STATED GOAL 1:
List every term in the mailing-list excerpt that names a kind of storage device, using the wording the excerpt uses.
··· SELECTED PASSAGE
On Sun, 2012-08-19 at 20:47 -0400, Theodore Ts'o wrote:
> On Mon, Aug 20, 2012 at 01:06:20AM +0200, Carlos Alberto Lopez Perez wrote:
> > 
> > > I also seriously question the niche of people who want to use a thumb
> > > drive to transfer > 4GB files.  Try it sometime and see what a painful
> > > user experience it is....
> > 
> > Think for example on consumer devices, for example on most moderns TV
> > you can plug a USB memory disk with videos and play them.
> 
> More and more consumer devices, including TV's, are network-enabled.
> I'm not at all convinced the USB memory disk model is the one which
> makes sense --- you can make a much better user experience work if you
> can rely on networking.  That way you don't have to move USB storage
> devices around, and USB storage devices are *slow* when the most
> common types are HDD's and crappy flash devices.  How many people are
> going to drop several hundred dollars for a USB-attached SSD, when
> using a networking transfer mechanism is much more convenient?
> 
> > And I doubt that the majority of this consumer devices are able to read
> > nothing more than FAT32 file-systems, so the 4GB limit is a big problem.
······
STATED GOAL 2:
In the records, duplicate verbatim the lines from the one containing "At what (x,y)" up to and including the one containing "Looking at the".
··· RECORDS PROVIDED
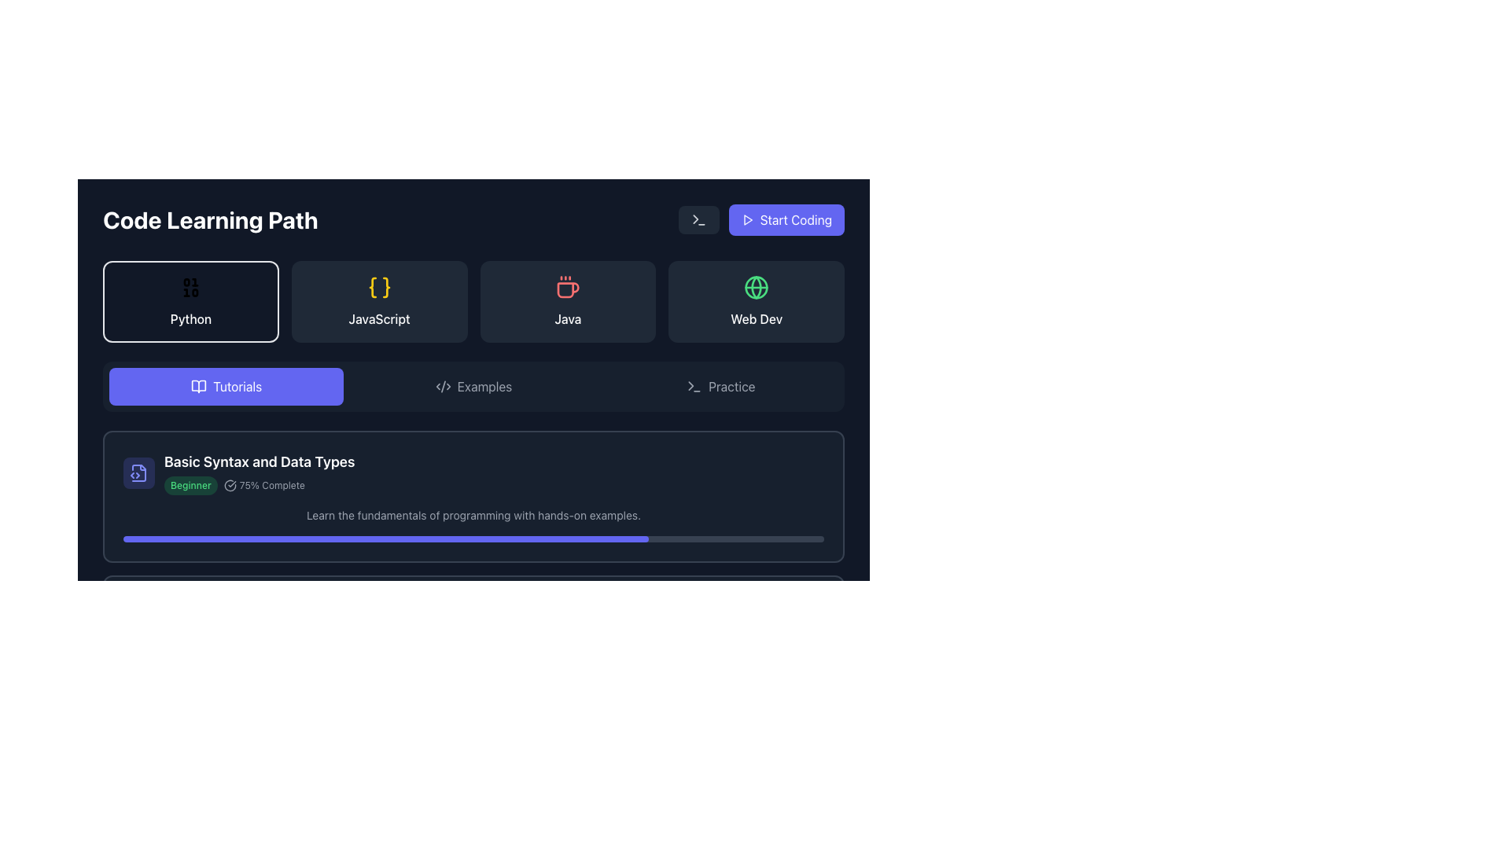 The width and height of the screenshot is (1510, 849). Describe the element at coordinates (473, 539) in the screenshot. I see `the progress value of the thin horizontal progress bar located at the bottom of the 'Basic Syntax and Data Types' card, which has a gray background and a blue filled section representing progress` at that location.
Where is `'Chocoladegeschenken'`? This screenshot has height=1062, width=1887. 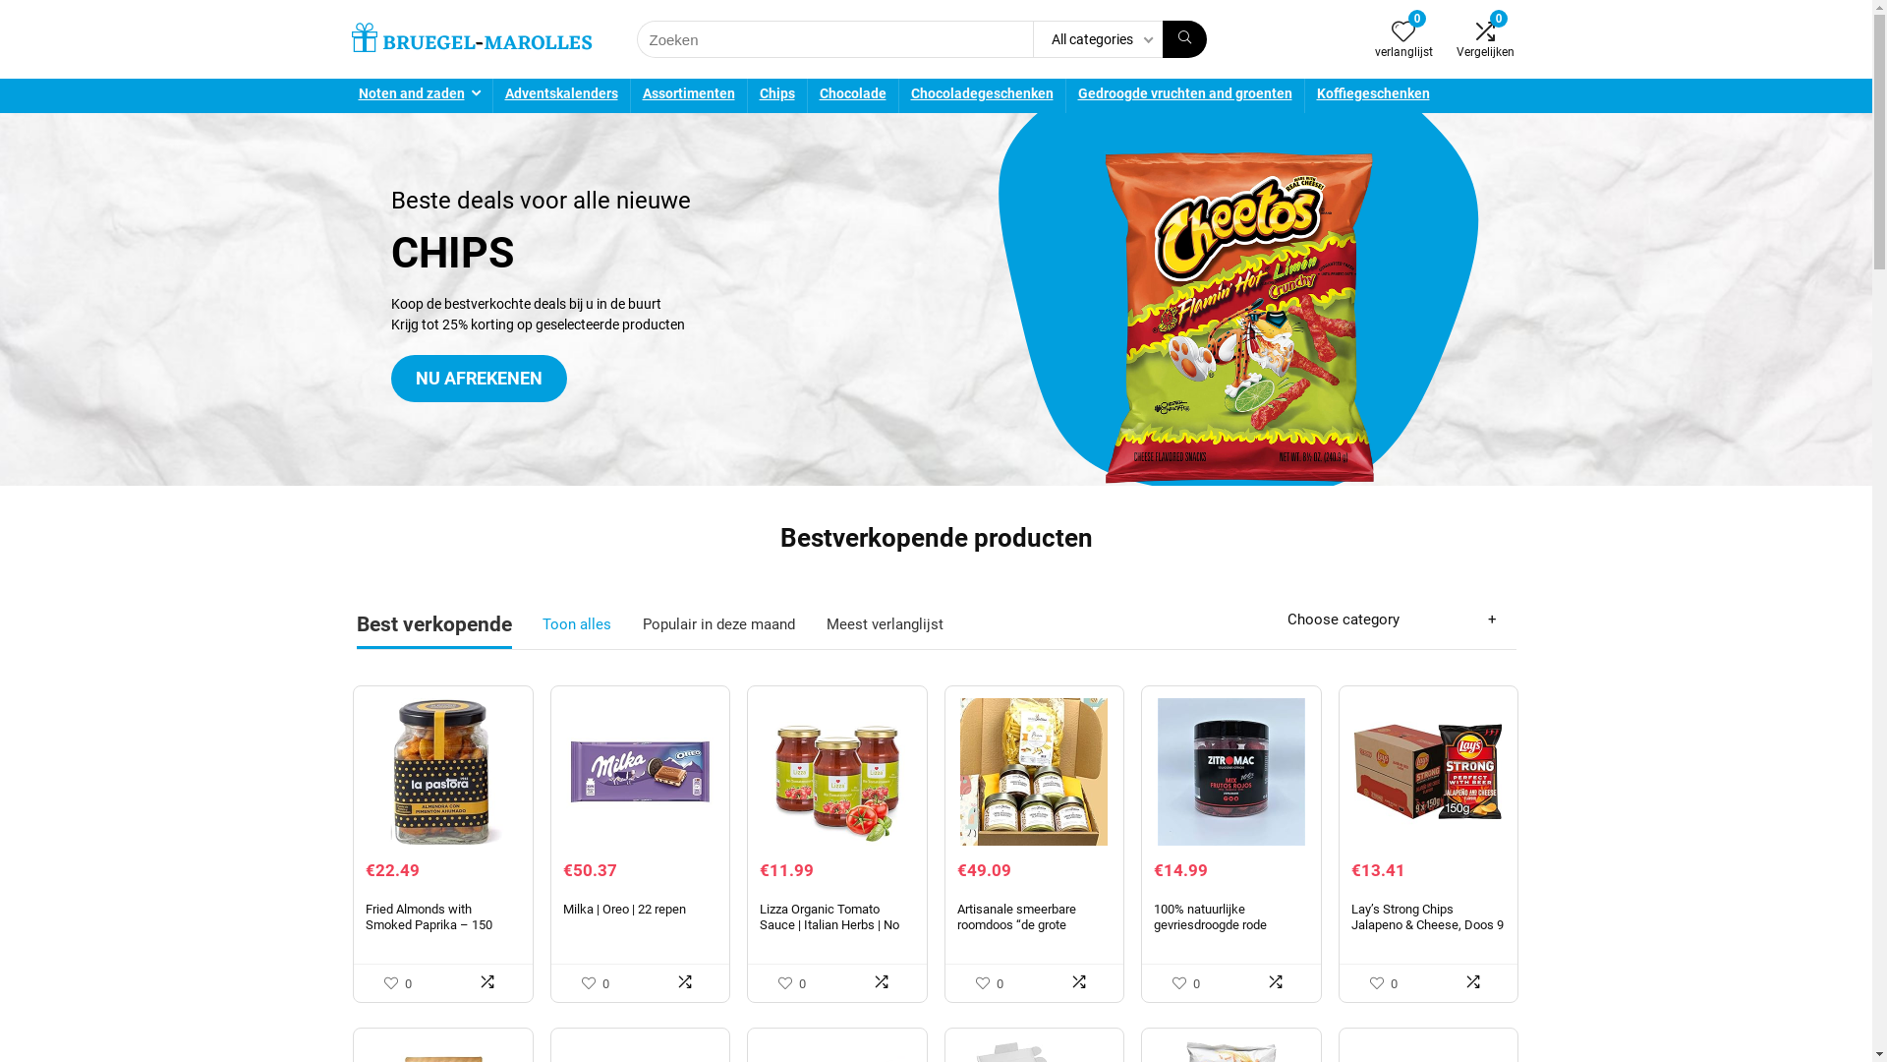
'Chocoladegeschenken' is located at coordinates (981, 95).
······
··· RECORDS PROVIDED
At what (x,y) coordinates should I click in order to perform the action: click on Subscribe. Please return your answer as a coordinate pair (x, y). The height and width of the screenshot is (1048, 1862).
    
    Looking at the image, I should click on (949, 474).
······
REPLY 1:
- "thumb drive"
- "USB memory disk"
- "USB storage devices"
- "HDD's"
- "crappy flash devices"
- "USB-attached SSD"

REPLY 2:
At what (x,y) coordinates should I click in order to perform the action: click on Subscribe. Please return your answer as a coordinate pair (x, y). The height and width of the screenshot is (1048, 1862).
    
    Looking at the image, I should click on (949, 474).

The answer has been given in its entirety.